La última película del catalán Albert Serra, La Muerte de Luis XIV, fue ganadora del Premio Jean Vigo (2016) Y parte de la Selección Oficial de Cannes (2016).
Por Óscar Molina V.
El Rey Sol está dichoso porque sus perros, sus amados perros, han venido a visitarlo. Desde hace 20 veinte días que, por orden del Dr. Fagon, no se ha acercado al jadeo manso de ese par de galgos altivos que ahora lamen su mano convaleciente. Tenerlos aunque sea un rato junto a él, al pie de su cama real, es la culminación ideal de un día atípico que incluyó un breve paseo vespertino por los deliciosos jardines de Versalles. Son contadas las actividades que ahora reaniman el semblante agotado de su Majestad Luis XIV y por eso, ante el mínimo gesto de mejora, su corte no escamita en loas: ¡Bravo, Sire!
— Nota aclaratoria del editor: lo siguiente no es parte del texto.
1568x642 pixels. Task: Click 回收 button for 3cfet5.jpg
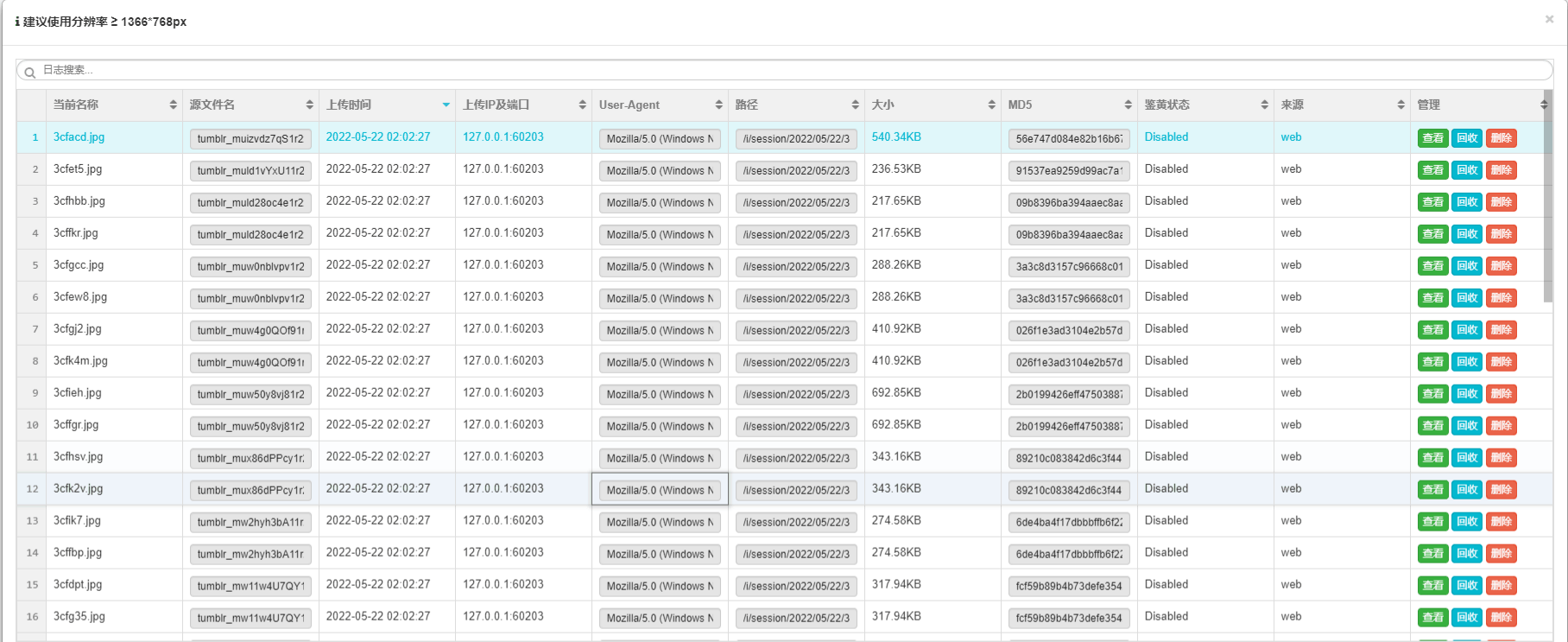[x=1466, y=170]
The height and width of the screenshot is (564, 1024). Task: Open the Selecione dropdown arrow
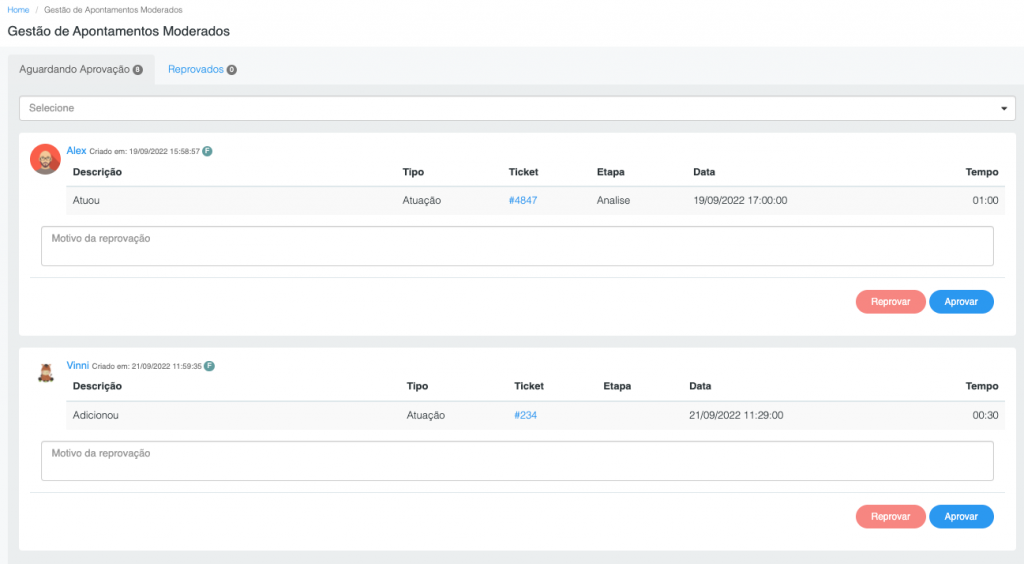coord(1004,108)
Allí, arrinconados a una distancia servil de sus cortinajes, estamos también nosotros, los espectadores, tan pendientes como sus cortesanos de las buenas o malas noticias que puedan salir de esta oscura cámara mortuoria en la que se va transformando su habitación.
La muerte de Luis XIV, dirigida por el incómodo director catalán Albert Serra, fue pensada en un principio como una instalación performática. El Centro Pompidou de París, de hecho, le encargó a Serra que la montara. La idea era, prácticamente, la misma: encerrar 15 días al legendario actor francés Jean-Pierre Léaud en una vitrina de cristal colgada del techo para que representara la agonía del monarca francés. El proyecto no se concretó por su costo elevado y porque a Léaud le espantaba tal grado de exposición, pero derivó en una cinta de dos horas que, por su exquisitez estética, bien podría proyectarse en un museo. “Nada. Nada me parece atractivo de Luis XIV. La figura no es muy fascinante; diría que incluso es desagradable”, respondió Serra con su sorna habitual cuando le preguntaron en una entrevista qué le pareció atractivo de este personaje que reinó durante 72 años (desde 1643 hasta 1715). Le resulte cautivador o no, lo cierto es que éste se suma a la lista de protagonistas históricos —Don Quijote, Casanova, Drácula— que el cineasta ha revivido con su particular pulso desmitificador.
¿Será acaso que comer tanta fruta madura está afectando aún más la salud de Su Majestad? ¿O quizá se debe a las bacterias del pobre pajarillo encerrado en una jaula cerca de su cama? ¿No será, tal vez, que todo este deterioro es culpa de la apetitosa carne de conejo que siempre abunda? El Dr. Fagon, el fiel valet Blouin y el cirujano Marechál acuden día y noche el cuarto de su venerado rey y, cuando él logra dormir un poco, discuten sobre las causas de su debilitamiento. Serra aprovecha esas reuniones a las luz de los candelabros para mofarse de los malabares médicos de la época y para vivificar, por sobre todas las cosas, la imponente belleza plástica de su película. La referencia, en estas escenas, es ineludible: el juego con el claroscuro y la incredulidad naif de sus personajes remiten a La lección de anatomía del Dr. Nicolaes Tulp, de Rembrandt. La fragante dirección de arte de Sebastian Vogler complementa a medida esta sucesión de cuadros móviles y de un tenebrismo digno de Caravaggio, que se alzó con el prestigioso premio francés Jean Vigo 2016 y que el mismo año formó parte de la Selección Oficial de Cannes, donde fue una de las más alabadas.
Aunque el rey esté postrado en su lecho, su poder sigue siendo absoluto. Basta con que agite su mano con fastidio para que sus sirvientes desaparezcan. Basta con que reniegue con la cabeza para que la construcción de una fortaleza en el ala oeste del palacio quede en vilo. Basta con que él no esté presente para que ninguna reunión se ejecute o ninguna fiesta se celebre. Quien mejor entonces que Jean-Pierre Léaud —él mismo parte de la realeza clásica del cine francés por haber sido la cara icónica de la nouvelle vague— para encarnar a la precisión a este monarca de ojos rendidos, nariz soberbia y peluca imposible que, pese a su omnipotencia, ya no aguanta más el hedor terrenal de su pierna gangrenada. Adorados cada uno en su momento, el rey y el actor se fusionan en un mismo cuerpo ficcional y se acercan juntos al silencio simbólico del fin. La muerte nunca permite despedidas ostentosas a nadie: ni a los soberanos ni a las estrellas de cine. A fin de cuentas nuestra alma, como dice el poeta chileno Claudio Bertoni, es apenas “la suma de los pedos” de los gusanos que nos devoran.